» Task to carry out
Report each line from the data below that holds the word "Given".

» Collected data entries
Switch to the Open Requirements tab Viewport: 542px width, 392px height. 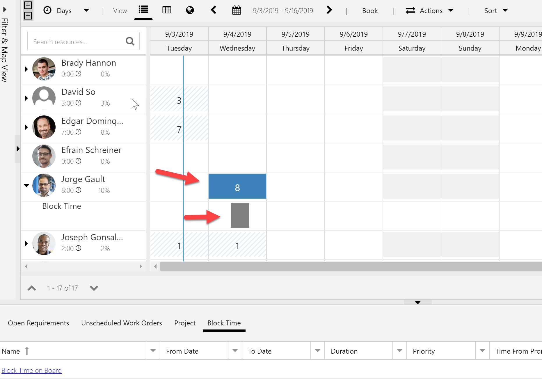[38, 323]
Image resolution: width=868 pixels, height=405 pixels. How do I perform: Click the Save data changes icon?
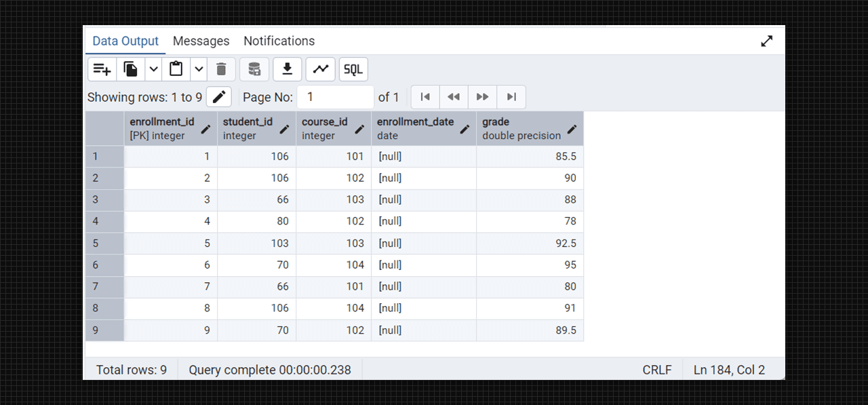[254, 69]
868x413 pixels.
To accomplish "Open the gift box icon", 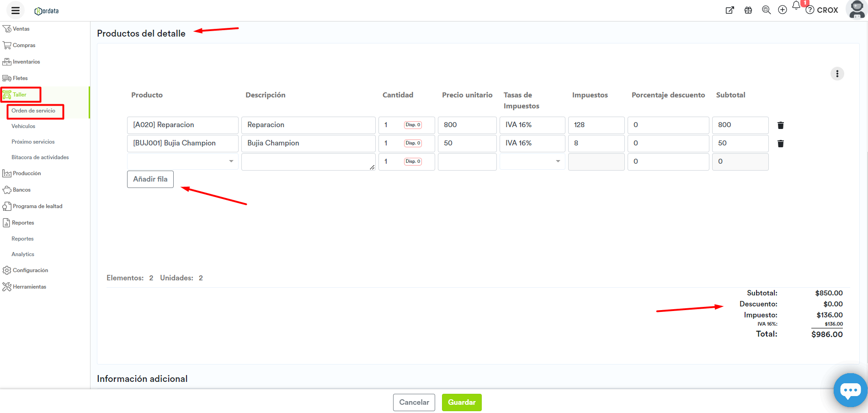I will 748,10.
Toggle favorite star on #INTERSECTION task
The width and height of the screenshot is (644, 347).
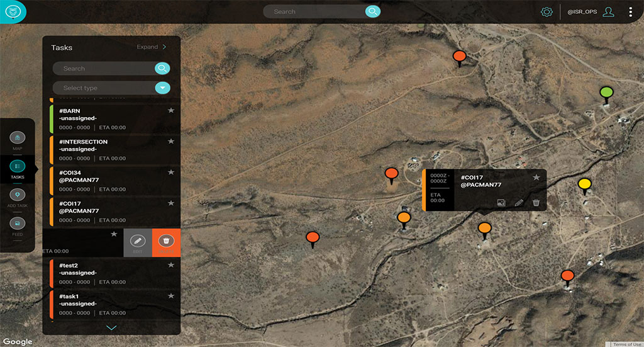[x=170, y=142]
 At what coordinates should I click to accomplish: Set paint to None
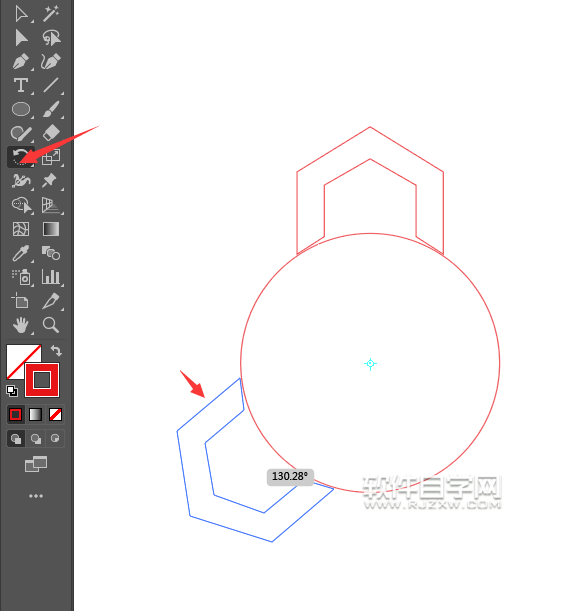pos(55,415)
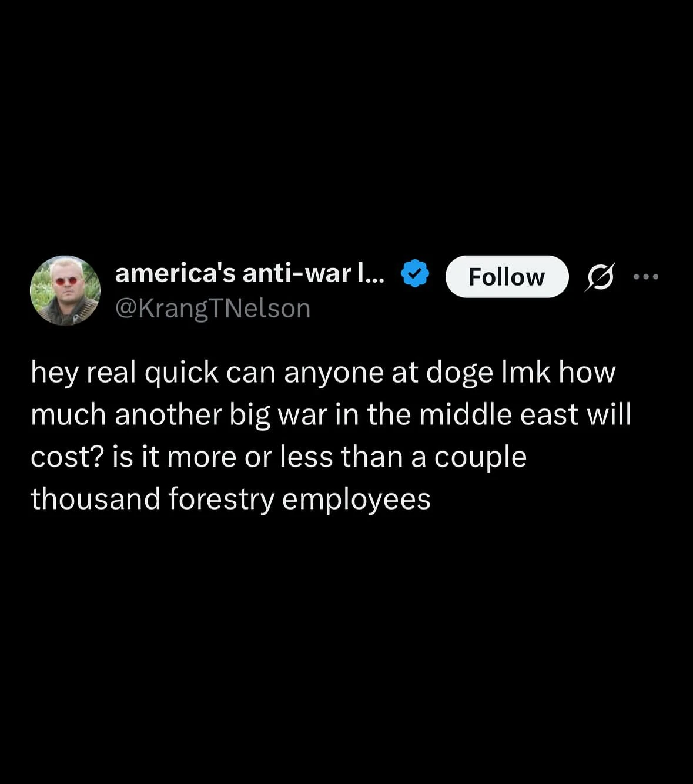
Task: Click the line "thousand forestry employees"
Action: [x=230, y=500]
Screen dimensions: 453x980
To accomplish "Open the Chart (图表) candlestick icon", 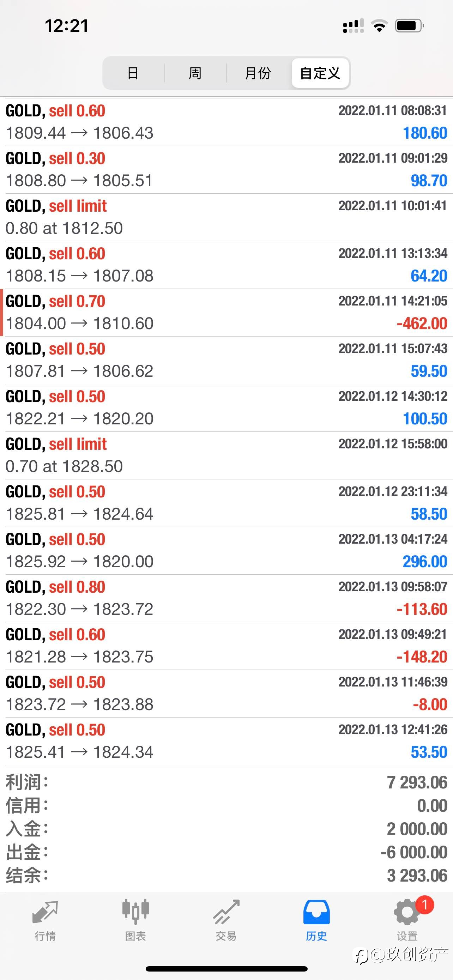I will [135, 912].
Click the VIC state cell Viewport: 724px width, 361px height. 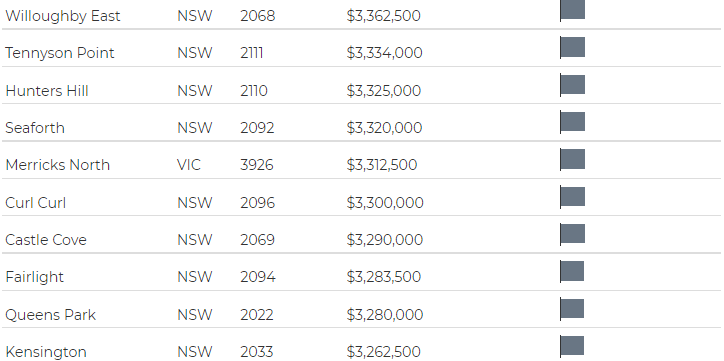coord(189,165)
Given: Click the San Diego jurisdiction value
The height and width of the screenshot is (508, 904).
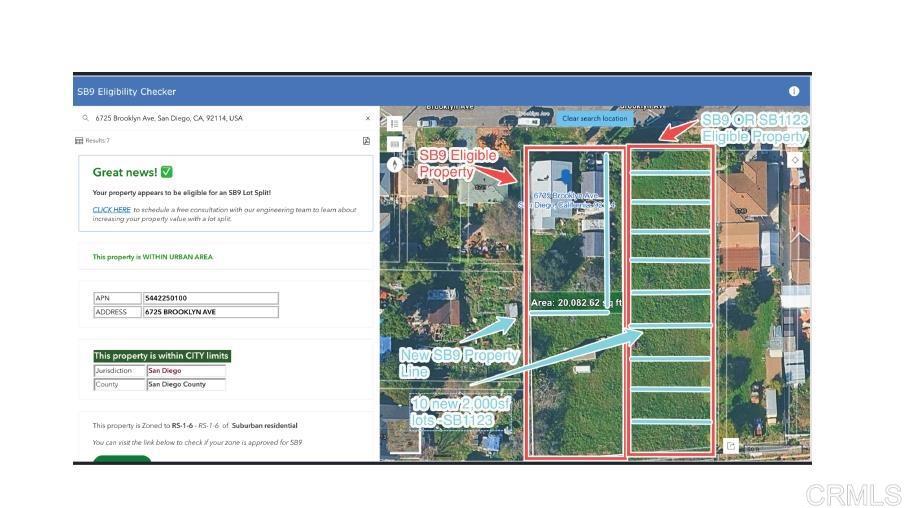Looking at the screenshot, I should [x=186, y=371].
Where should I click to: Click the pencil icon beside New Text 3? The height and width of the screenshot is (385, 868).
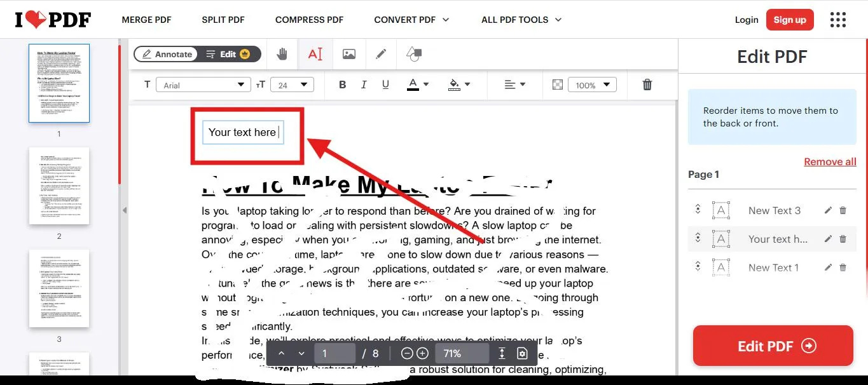[x=828, y=210]
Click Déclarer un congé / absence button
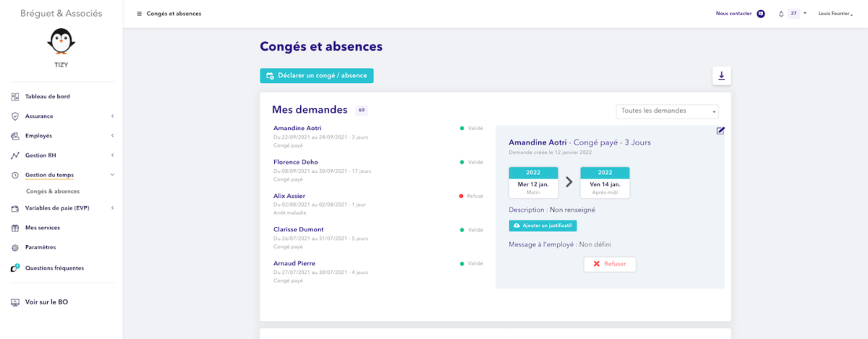 click(x=317, y=76)
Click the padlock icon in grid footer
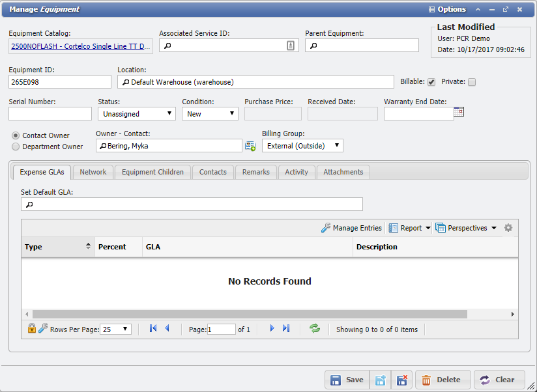Image resolution: width=537 pixels, height=392 pixels. 32,329
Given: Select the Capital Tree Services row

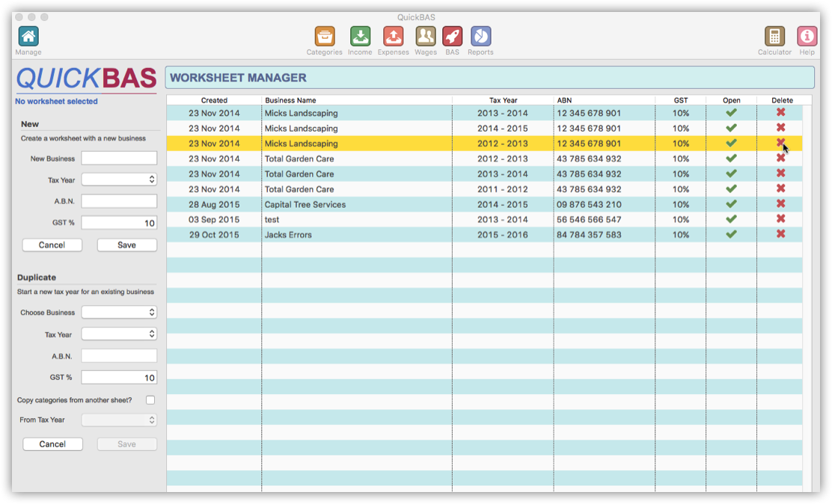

» Task result
Given: Click the San Diego jurisdiction value
Given: Select the Capital Tree Services row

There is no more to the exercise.